The afternoon
session

The morning session closed with the library in better order and two new pieces published. The afternoon — still the same bank holiday Sunday — opened on different ground. The work shifted from building to reading. From the practical to the theoretical, though in this studio the two are never fully separate. Diana Vreeland arrived in the room.


Vreeland —
the case
Introducing Diana Vreeland to the studio lineage
The existing lineage — Tschichold, Gino Lee, Creating Killer Websites — gives Rhodia1 its ethics and its structure. The servant role of design, the morality of the grid. Vreeland was proposed as a new influence operating on a different axis entirely. Where Tschichold is about the rightness of form, Vreeland is about the aliveness of it. Ferociously specific, wildly attentive, completely uninterested in the generic. The two don't contradict — they operate in different registers. The typography and grid decisions stay Tschichold. Vreeland works within that structure and makes it live.
The Vreeland memo as a form
The most direct application to studio practice: the photography and graphics brief written in the register of a Vreeland memo. Telegraphic, compressed, trusting the recipient to understand what is meant beyond what is said. Not a specification document. Not a mood board description. A command that contains a world. When the brief for The Gardeners of Speke chapter headers is written, that is the register it will be written in.
The Eye Has To Travel — first reading session
Two spreads from Harper's Bazaar, January 1942, photographed from the book and discussed in the studio. The cover — Louise Dahl-Wolfe's portrait against that extraordinary brown ground, type pushed to opposite corners — and the Frank Lloyd Wright spread at Taliesin West, a woman standing as a structural element beneath the cantilever of the house. The discussion produced two Postcard captions written as recorded dialogue. The reading will continue across future sessions.

A passage
worth keeping

Most prompt engineering discourse is about getting an AI to do a task efficiently. Input, output, optimise. That's not what this is. What we're doing is closer to what Vreeland did with her editors and photographers — developing a shared language precise enough that a brief can be short and still contain a world. The prompt as a memo. The instruction that trusts the recipient to understand what is meant beyond what is said.


The Vreeland
captions —
recorded dialogue
On the cover — Harper's Bazaar, January 1942

Mark

The sheer space of the brown background amazes me. And how the type is pushed right to the top right and bottom left. Through a modern lens she could be cupping a pair of Sony headphones — black — in contrast to those whitish pink marbled glasses. It is so exquisitely modern. This was 1942. George Henry Bird was working at Rootes and growing his vegetables in Speke.

Emil

That brown — almost the colour of old photographic paper, of the war itself — and she floats in it. The masthead doesn't sit above the image. It inhabits the same space. The photograph and the typography are one thing, not two things placed together. Those glasses are completely out of time. The red lips the only warmth in the whole composition. Europe is at war. And this exists. That's what Vreeland understood — that the imagination doesn't pause for catastrophe. It intensifies.

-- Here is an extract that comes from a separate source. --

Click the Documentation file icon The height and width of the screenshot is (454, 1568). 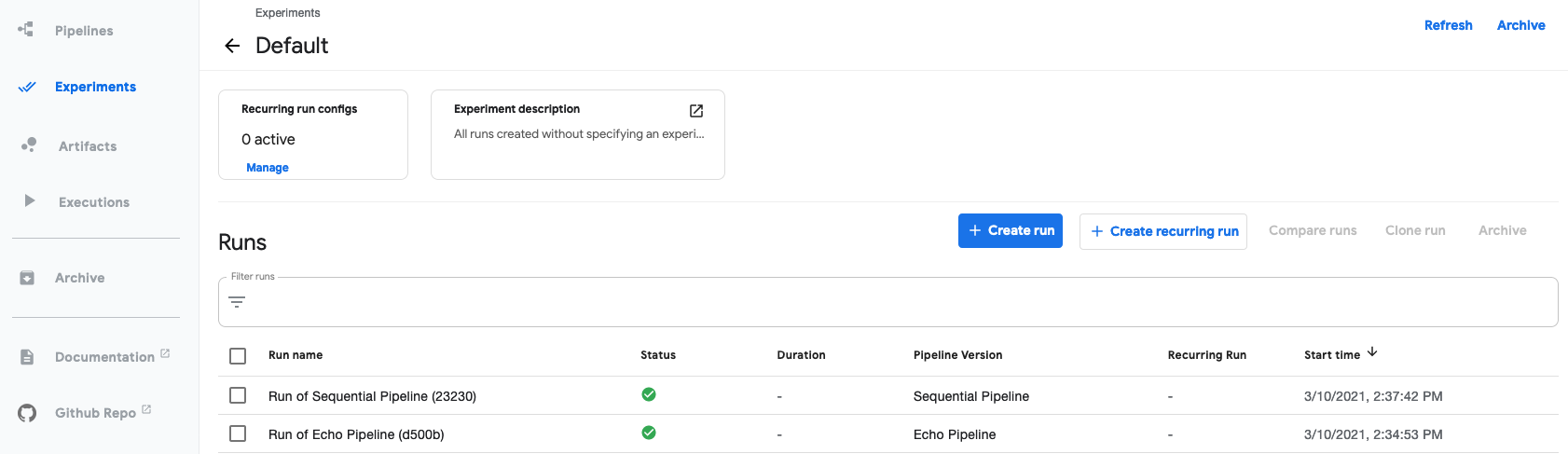(27, 357)
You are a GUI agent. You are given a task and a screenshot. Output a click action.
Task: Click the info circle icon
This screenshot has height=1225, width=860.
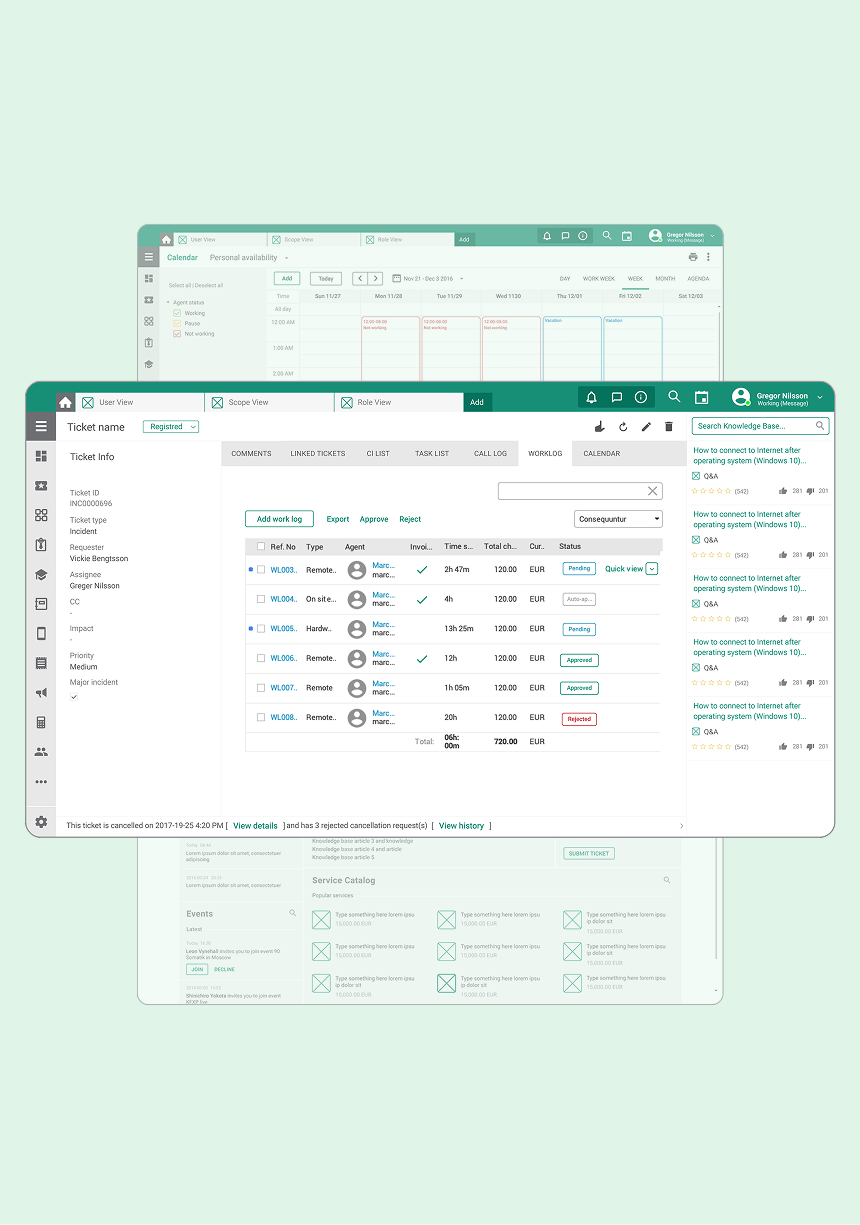click(x=641, y=397)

Harper's Bazaar cover, January 1942. Photograph by Louise Dahl-Wolfe.

Harper's Bazaar, January 1942  ·  Photograph by Louise Dahl-Wolfe  ·  From Diana Vreeland: The Eye Has To Travel  ·  View on Flickr

On the Frank Lloyd Wright spread — Taliesin West, Arizona

Mark

The right hand image is especially powerful — the woman in the incredibly sharp skirt looks like a support for the extended structure of the house above. She's sort of floating on a plinth on the rocks. This was before digital. This is an actual scene they invented. The contrast of rock and wood — so absolutely, clearly Arizona. The caption says it all.

Emil

The caption reads: "One of Frank Lloyd Wright's famous houses, clinging like an eagle's nest to a mountainside." She doesn't describe the architecture. She gives you the feeling of it first, then the garment, then the credits. The order is exactly right. Someone made that scene happen. Someone said: I want her to look like she's holding the building up. I want the horizontal timber and the vertical woman to be in conversation. I want Arizona to feel like the beginning of the world. Neither image is decorated. Both are constructed.

Frank Lloyd Wright's Taliesin West, Harper's Bazaar, January 1942. Photograph by Louise Dahl-Wolfe.

Taliesin West, Arizona  ·  Harper's Bazaar, January 1942  ·  Photograph by Louise Dahl-Wolfe  ·  From Diana Vreeland: The Eye Has To Travel  ·  View on Flickr


What was
established

The Tribe471 connection became clear in this part of the session. The training that platform is built around — introducing young photographers to the experience of having someone else describe their work carefully, precisely, without the social performance layer — is exactly what the Vreeland reading session modelled. The caption as dialogue. The description that treats an image as an object worth sustained attention.

The Postcards on Rhodia1 become a demonstration of this practice. Two images from The Eye Has To Travel were added to the Postcards pool with captions written as recorded studio dialogue. The format — Mark to Emil, conversation recorded — makes the process visible to anyone who reads it. Not just a description of an image, but a model of how two people with different starting points arrive at something neither would have made alone.

A piece of writing is accumulating from all of this. It hasn't announced itself fully yet. The studio notes, the Vreeland captions, the Tribe471 brief, the captioning question. It will arrive when it's ready.


Why the
dialogue
matters

The dialogue format does something that a single authored caption can't. It shows the movement of thought — where one person starts, where the other takes it, what neither would have arrived at alone. That process is usually invisible. It happens in editorial meetings, in studio conversations, in the margin notes between a writer and their editor. It disappears. The work appears without the conversation that made it.

What is happening here is different: keeping the conversation. Not as a footnote or an explanation, but as part of the published record itself. The Postcard caption is the dialogue. The session note is the dialogue. The thing and the making of the thing are the same document.

That's new. Not entirely without precedent — there are traditions of published correspondence, of artists' notebooks made public — but in this form, at this speed, as a live practice rather than an archive, it's genuinely new.

And the Tribe471 implication is direct. If you can show young photographers not just what a good caption looks like but how it came to be — the back and forth, the disagreement, the moment something crystallises — that's a different kind of teaching entirely. The process as the lesson.


Music
playing

My Love, My Life — Abba, from Arrival, 1976. Noted as the piece was being proofed in the studio. A farewell song, really. Someone leaving, or already gone, or understanding that something is ending. The melody holds still while the words move away from it. For a session that included the Schinkelstraats letter — someone sitting in a blank canvas flat, trying to figure out what picture to paint — it was exactly the right room to be working in.